Given request:
Find every line below that contains the word "coordinates" and copy each one in full, treating uppercase and lowercase letters as different.

____

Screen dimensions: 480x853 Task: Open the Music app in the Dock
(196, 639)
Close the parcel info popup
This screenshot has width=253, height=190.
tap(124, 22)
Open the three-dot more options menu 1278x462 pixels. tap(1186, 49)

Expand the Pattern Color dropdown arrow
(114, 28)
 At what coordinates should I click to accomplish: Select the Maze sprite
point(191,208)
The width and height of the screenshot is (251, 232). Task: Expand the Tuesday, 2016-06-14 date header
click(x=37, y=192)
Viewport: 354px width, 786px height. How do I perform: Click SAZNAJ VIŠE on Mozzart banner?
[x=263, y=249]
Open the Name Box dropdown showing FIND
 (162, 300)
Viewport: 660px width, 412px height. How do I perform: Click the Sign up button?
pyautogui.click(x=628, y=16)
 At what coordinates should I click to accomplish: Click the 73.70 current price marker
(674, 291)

____

Reply:
 At what coordinates should I click to accomplish: Select the Maze sprite
 At what coordinates should I click to accomplish: Click the 73.70 current price marker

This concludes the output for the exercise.